--- ОТРЫВОК ---
-------------------------
На разминирование перепаханного бомбами пустыря в 4-м микрорайоне Грозного сапёры прибыли рано утром. Быстро разгрузились, выставили оцепление. И хотя накрапывал дождь, начали работу. Откуда взялись на минном поле две эти девчонки, никто не заметил. Они шли по нашпигованному смертью пустырю, как по прогулочной тропе. Не сводя с них глаз, молоденький лейтенант-взводный шёпотом материл дозорного, прозевавшего их, и молил Бога, чтобы девчонок никто не окликнул.
Такое бывало: случайно забредший на минное поле человек, не зная о грозящей ему опасности, чудом обходил смертельные ловушки, но стоило кому-то предупредить его, начинал метаться и...
Вдруг одна из девушек споткнулась (как позже выяснилось, о провода, ведущие к заложенному фугасу). Все замерли. Но, видно, заговорённые были девчата. Когда они уже скрылись за развалинами общежития, прогремел взрыв.
Лейтенант налетел на них:
– Куда вас несёт к чёрту на рога, жить надоело?
– Не к чёрту на рога, а на экзамен в университет, – оправившись от испуга, парировали студентки.
-------------------------
--- СПИСОК СТРОК ---

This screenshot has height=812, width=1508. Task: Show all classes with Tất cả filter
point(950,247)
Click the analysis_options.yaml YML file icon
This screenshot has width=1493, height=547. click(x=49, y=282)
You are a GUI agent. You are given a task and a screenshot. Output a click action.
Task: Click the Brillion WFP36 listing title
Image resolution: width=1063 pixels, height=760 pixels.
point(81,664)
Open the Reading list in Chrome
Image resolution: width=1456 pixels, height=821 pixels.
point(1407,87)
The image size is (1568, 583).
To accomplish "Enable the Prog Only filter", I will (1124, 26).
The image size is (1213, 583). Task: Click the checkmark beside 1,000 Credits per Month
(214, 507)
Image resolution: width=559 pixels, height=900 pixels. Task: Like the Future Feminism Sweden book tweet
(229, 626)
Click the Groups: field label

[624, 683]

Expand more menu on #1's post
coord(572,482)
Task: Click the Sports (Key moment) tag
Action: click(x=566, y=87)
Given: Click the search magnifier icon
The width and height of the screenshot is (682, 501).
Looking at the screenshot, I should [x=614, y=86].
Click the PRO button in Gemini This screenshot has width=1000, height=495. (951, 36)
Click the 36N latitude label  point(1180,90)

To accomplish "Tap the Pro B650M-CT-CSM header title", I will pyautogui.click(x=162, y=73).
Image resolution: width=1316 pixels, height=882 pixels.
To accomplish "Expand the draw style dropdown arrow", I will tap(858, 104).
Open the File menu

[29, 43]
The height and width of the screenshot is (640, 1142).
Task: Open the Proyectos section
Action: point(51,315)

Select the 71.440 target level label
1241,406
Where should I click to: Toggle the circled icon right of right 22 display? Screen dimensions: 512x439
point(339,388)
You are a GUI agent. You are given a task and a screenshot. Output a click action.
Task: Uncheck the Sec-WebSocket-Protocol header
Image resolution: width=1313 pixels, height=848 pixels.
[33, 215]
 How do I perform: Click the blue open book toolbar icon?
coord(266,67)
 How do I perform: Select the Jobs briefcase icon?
-------------------------
--- ЗАДАНИЕ ---
Выпишите дословно часть отрывка о разминировании в Грозном, начиная с «Вдруг одна из» и заканчивая «общежития, прогремел взрыв.». Строки взяты из другого источника.

--- ОТВЕТ ---
Вдруг одна из девушек споткнулась (как позже выяснилось, о провода, ведущие к заложенному фугасу). Все замерли. Но, видно, заговорённые были девчата. Когда они уже скрылись за развалинами общежития, прогремел взрыв.